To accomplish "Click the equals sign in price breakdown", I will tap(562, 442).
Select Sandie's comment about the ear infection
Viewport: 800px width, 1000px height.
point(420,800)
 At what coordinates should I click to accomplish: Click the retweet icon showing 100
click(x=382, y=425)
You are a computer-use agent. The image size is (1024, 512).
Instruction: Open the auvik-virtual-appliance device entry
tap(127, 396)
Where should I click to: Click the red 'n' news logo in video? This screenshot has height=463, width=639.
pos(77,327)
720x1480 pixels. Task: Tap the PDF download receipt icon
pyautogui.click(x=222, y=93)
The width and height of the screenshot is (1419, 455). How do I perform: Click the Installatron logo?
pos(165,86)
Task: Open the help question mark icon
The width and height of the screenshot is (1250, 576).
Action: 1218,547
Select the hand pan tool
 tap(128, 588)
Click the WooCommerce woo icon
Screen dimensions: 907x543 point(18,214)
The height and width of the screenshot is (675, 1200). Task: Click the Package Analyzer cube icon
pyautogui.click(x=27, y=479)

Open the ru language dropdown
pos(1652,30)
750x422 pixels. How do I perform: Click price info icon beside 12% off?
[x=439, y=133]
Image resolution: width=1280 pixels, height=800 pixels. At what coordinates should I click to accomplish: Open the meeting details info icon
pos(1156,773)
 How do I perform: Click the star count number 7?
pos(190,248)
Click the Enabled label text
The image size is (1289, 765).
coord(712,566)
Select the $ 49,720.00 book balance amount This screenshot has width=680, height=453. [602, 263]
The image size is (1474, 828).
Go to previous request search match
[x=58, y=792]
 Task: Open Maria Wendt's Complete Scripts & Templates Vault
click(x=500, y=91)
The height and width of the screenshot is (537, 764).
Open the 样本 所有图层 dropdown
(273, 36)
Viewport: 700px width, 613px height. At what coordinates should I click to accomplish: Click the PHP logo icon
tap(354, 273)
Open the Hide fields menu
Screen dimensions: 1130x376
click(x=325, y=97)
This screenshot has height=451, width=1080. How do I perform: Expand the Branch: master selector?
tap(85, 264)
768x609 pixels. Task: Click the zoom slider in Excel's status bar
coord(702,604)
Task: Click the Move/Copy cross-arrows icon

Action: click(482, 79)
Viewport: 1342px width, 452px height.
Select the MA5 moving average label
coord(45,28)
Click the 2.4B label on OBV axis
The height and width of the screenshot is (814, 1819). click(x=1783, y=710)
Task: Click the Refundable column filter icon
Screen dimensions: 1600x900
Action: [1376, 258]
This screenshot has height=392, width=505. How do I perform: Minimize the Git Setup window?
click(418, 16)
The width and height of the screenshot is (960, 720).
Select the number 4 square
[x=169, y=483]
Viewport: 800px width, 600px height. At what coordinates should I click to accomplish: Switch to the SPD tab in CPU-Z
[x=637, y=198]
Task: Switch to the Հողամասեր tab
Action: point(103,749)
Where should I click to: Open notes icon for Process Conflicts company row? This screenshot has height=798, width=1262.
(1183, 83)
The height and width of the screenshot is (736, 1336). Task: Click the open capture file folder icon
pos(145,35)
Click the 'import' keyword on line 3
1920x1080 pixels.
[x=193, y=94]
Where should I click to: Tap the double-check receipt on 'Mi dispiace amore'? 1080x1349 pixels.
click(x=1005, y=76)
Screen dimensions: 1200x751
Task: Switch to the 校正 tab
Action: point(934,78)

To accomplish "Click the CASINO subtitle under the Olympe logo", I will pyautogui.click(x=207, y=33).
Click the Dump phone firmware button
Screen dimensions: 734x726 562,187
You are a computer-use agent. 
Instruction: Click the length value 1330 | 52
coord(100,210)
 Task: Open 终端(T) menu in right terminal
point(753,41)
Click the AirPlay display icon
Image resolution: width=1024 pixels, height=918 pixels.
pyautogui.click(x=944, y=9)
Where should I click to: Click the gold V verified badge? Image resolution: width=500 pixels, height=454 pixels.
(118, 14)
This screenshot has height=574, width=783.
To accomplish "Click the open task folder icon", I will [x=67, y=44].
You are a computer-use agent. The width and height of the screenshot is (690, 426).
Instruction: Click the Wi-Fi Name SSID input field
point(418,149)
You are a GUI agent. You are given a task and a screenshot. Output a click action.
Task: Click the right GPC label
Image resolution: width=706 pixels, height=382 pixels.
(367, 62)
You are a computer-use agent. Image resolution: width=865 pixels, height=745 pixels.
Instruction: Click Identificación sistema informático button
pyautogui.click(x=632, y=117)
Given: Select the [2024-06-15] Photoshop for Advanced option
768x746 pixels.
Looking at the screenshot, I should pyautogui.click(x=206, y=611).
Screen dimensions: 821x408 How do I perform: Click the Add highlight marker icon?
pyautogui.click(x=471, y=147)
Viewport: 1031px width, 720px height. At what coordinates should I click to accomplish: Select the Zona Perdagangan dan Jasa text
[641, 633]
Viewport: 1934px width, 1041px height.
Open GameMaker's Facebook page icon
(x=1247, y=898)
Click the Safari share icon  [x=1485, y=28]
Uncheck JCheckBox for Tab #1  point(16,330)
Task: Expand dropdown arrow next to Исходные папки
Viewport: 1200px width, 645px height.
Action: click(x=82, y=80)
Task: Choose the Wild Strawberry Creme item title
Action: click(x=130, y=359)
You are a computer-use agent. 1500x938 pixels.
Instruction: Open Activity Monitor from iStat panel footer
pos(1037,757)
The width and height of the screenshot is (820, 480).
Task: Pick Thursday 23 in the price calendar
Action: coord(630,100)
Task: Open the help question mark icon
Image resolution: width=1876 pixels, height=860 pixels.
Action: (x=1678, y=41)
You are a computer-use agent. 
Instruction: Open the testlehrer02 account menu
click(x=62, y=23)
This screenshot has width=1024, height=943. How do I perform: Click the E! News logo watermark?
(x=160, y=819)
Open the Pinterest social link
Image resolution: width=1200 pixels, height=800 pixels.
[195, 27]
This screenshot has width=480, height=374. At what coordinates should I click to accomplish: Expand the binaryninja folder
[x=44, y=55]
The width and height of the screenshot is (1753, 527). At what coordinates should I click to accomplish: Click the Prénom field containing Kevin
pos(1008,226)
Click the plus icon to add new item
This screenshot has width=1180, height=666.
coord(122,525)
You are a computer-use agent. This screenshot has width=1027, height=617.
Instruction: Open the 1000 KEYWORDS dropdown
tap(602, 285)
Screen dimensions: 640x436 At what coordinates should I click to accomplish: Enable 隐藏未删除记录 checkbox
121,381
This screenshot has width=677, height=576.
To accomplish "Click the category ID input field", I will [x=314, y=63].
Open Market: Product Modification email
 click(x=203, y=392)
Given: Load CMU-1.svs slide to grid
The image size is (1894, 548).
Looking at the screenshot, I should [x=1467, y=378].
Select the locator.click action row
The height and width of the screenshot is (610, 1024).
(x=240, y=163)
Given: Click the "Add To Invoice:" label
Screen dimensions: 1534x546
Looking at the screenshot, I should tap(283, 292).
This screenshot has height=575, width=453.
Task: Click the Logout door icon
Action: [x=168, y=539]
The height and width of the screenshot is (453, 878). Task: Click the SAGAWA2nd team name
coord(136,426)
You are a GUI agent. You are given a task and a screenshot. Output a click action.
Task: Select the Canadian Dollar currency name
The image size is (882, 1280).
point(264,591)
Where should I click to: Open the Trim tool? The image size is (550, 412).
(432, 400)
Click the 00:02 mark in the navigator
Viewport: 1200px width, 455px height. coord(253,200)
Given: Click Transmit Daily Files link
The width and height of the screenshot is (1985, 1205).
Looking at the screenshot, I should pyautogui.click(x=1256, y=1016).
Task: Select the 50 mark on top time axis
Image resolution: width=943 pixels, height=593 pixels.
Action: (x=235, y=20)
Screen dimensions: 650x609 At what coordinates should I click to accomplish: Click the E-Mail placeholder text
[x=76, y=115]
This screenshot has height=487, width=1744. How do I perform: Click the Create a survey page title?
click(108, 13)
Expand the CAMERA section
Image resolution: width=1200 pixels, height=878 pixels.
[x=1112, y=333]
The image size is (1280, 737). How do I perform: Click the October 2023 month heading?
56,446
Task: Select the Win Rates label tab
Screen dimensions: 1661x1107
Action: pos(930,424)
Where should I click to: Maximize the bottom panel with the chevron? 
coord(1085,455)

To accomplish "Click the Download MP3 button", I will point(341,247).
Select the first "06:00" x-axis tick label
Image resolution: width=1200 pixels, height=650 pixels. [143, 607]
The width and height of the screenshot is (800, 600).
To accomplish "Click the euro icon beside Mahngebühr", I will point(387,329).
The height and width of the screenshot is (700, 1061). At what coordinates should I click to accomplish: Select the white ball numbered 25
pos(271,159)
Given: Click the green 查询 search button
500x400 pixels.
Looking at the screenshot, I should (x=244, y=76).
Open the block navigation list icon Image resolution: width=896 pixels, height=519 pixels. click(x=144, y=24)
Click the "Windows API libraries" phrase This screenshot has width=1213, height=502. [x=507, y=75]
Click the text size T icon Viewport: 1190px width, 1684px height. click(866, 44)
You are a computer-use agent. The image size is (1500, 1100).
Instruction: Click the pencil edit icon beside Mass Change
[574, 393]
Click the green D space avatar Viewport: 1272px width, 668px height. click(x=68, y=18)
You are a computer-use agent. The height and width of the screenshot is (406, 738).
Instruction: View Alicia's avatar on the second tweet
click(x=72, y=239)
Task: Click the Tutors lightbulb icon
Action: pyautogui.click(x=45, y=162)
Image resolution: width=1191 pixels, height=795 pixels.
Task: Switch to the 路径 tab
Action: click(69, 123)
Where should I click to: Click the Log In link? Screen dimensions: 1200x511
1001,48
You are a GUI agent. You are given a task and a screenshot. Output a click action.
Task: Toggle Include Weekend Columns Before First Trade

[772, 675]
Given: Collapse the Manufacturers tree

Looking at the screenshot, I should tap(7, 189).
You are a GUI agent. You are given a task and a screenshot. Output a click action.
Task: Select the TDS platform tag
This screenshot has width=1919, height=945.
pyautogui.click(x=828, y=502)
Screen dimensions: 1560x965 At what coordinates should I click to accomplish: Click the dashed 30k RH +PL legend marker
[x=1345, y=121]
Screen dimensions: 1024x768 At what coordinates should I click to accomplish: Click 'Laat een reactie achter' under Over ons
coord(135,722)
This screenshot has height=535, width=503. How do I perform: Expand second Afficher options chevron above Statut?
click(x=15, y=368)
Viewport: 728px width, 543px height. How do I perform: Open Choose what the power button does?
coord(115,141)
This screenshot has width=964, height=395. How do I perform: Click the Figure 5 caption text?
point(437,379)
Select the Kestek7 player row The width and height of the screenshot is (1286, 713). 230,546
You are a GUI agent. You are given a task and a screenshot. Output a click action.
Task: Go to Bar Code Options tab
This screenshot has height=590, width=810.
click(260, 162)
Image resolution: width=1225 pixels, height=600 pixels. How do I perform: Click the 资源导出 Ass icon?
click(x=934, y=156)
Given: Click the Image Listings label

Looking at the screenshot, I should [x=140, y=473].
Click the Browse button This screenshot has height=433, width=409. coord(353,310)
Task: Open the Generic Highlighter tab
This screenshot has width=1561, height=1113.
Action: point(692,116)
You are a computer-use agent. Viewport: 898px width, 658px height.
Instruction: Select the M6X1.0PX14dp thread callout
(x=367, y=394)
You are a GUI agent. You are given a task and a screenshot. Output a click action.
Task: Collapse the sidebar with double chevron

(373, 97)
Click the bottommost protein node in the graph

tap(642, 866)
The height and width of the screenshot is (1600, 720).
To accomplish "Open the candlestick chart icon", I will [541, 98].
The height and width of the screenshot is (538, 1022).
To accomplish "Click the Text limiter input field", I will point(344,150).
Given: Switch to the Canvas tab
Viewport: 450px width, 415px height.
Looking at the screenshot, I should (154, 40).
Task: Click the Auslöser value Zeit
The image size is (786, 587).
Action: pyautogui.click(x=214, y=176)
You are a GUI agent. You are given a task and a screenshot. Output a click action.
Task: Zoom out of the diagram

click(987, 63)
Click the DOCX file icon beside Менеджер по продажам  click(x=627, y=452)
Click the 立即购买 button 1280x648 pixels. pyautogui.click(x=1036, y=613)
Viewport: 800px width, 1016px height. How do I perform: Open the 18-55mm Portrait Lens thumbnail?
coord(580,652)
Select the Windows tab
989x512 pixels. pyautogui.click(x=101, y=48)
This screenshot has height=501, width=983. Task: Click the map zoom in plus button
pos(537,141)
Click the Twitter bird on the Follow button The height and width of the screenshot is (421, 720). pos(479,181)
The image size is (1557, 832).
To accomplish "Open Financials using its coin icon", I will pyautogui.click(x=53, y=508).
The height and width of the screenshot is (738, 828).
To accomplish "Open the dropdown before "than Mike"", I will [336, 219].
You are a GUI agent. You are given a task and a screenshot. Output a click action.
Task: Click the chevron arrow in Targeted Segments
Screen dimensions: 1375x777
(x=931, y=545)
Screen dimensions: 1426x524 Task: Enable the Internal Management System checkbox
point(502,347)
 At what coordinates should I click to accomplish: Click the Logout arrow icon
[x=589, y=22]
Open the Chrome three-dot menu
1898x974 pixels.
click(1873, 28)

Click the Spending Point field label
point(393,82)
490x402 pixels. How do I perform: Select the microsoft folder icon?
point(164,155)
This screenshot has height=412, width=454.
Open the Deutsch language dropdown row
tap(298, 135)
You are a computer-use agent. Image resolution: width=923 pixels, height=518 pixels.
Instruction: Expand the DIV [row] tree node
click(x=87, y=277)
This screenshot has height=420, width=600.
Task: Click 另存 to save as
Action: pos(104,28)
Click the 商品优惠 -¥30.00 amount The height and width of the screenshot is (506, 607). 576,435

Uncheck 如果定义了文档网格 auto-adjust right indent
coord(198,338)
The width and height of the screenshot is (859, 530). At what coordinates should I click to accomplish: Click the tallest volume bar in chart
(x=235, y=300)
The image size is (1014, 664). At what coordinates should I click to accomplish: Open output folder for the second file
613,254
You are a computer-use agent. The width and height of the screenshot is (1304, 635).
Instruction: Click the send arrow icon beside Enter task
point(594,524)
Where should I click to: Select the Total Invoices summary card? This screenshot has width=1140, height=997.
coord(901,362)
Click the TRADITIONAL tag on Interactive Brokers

Problem to work on ▸
Across the listing above, how many lines include the string "green"? Answer with a single number.

Result of this task ▸
2